本研究結果顯示,A組、B組患眼注藥次數分別為(1.89±0.90)、(3.94±1.09)次;A組注藥次數較B組顯著減少,降低了復發概率。推測其原因可能是藥物在SRS的清除率低于玻璃體腔且達到了精準治療的作用。Peng等[19]應用視網膜下注射抗VEGF藥物治療血管活性視網膜脫離,其活性血管消失的中位間隔時間為2.4個月,明顯長于玻璃體腔注射。Yao等[20]發現視網膜下注射4周后房水中藥物濃度顯著高于玻璃體腔注射者,SRS給藥的平均生物利用度是玻璃體腔給藥的2.4倍,視網膜下注射可以延長藥物的維持期。SRS的解剖相對封閉,功能是免疫豁免,抗VEGF藥物分子穿透視網膜9層結構到達玻璃體腔的路徑也較長,所以藥物的清除率更低,起到一個長期釋放的作用。由于SRS解剖的特殊性,目前視網膜下注射的藥物通過血循環的代謝途徑的研究報道較少,值得后續關注。

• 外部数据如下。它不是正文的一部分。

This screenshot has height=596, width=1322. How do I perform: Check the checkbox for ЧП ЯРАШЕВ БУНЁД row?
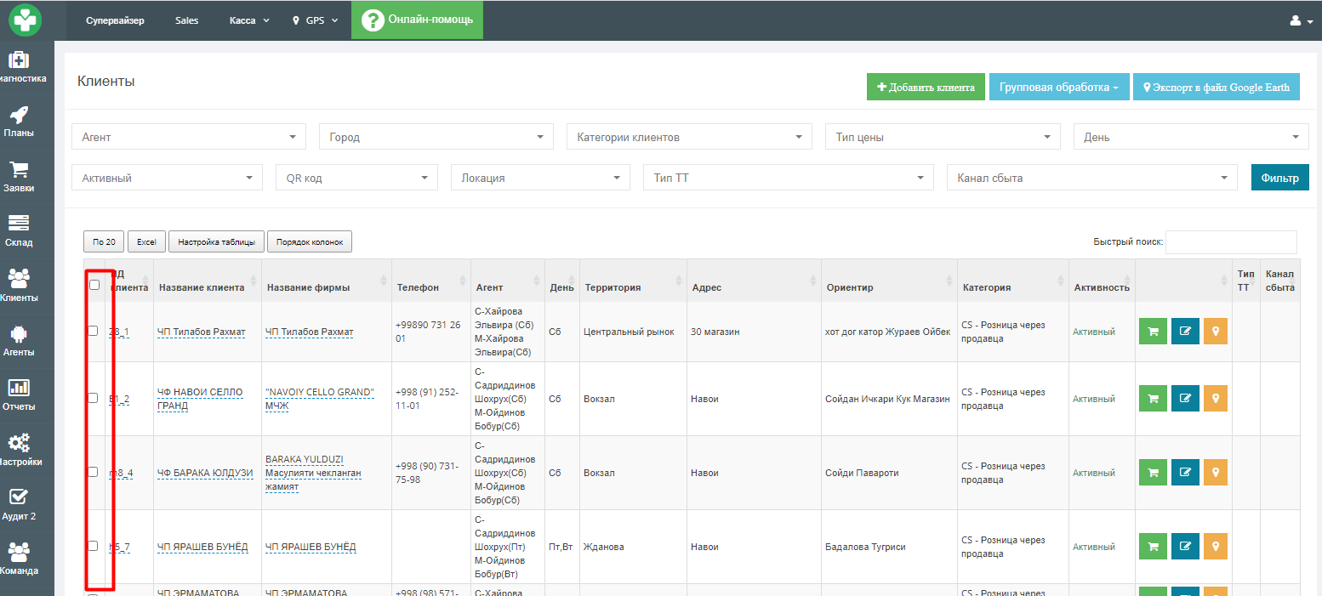[93, 546]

視力恢復方面,有研究結果發現,PCV患者經單純PDT治療后6個月,其平均BCVA存在下降趨勢[21]。梁燕華等[7]發現,PCV患者行玻璃體腔注射抗VEGF藥物治療后6個月,息肉樣病灶消退不明顯,而導致BCVA不穩定。本研究結果顯示,A組患眼BCVA較B組顯著提高。我們推測其原因可能是藥物直接精準作用于病灶,新生血管迅速消退,黃斑區出血和SRF快速吸收,視網膜內層及外層結構在更短時間內得到恢復,而視網膜外層結構的恢復與視力的改善密切相關[22]。本研究也發現治療后各個隨訪時間點,A組MRT較B組顯著降低,黃斑區視網膜水腫也得到很好改善,也說明視網膜下注射有利于視力的穩定和提高。其原因可能是SRS注藥將藥物直接注射入RPE上減少了脈絡膜血管的滲漏,炎性細胞減少,從而改善RPE周圍環境,并恢復其泵的功能,促進RPE將視網膜積液泵入脈絡膜,進而促進黃斑出血、滲出和水腫的吸收[23]。
脈絡膜血管末端膨脹,異常毛細血管網和擴張的血管容易漏液,脈絡膜血管高灌注,導致脈絡膜增厚,這是PCV重要病理特點之一[24-26]。SFCT能在一定程度上反映脈絡膜血管增生和損傷程度。本研究結果顯示,A組患眼SFCT較B組顯著降低。局部的有效濃度藥物不僅抑制血管內皮細胞增殖,減少新生血管生成,還降低了脈絡膜血管通透性,減少液體向脈絡膜基質的滲漏[12, 27]。這表明視網膜下注射康柏西普后脈絡膜血管的損傷和新生血管消退得到一定程度改善。
PED即RPE基底膜與Bruch膜內膠原層發生分離,由于RPE層下新生血管滲漏,導致RPE下的靜水壓增加進而引起一系列滲出、出血、瘢痕改變[28-29]。既往主要通過玻璃體腔注射藥物的方式治療PED。但有研究表明,玻璃體腔注射抗VEGF藥物治療伴有PED患者其療效存在爭議,其缺點是藥物半衰期短,需反復注射,有發生炎癥和增加復發率的可能[30-31]。本研究結果顯示,治療后各隨訪時間點,A組患眼PED高度較B組顯著降低。我們推測這可能是由于SRS注藥使藥物直接作用于病變部位,RPE下新生血管迅速消退,進而減少脈絡膜血管滲漏,加之藥物在SRS中代謝速度減慢,其在局部病灶處作用更加持久的原因。
本研究存在的局限性:(1)小樣本量的初步研究,隨訪時間較短;(2)缺乏與視網膜下注射反應相關因素的相關性分析;(3)視網膜下注射缺少治療中OCT檢查結果。未來需納入更大的病例樣本來進一步驗證結果,并延長隨訪時間以觀察遠期療效。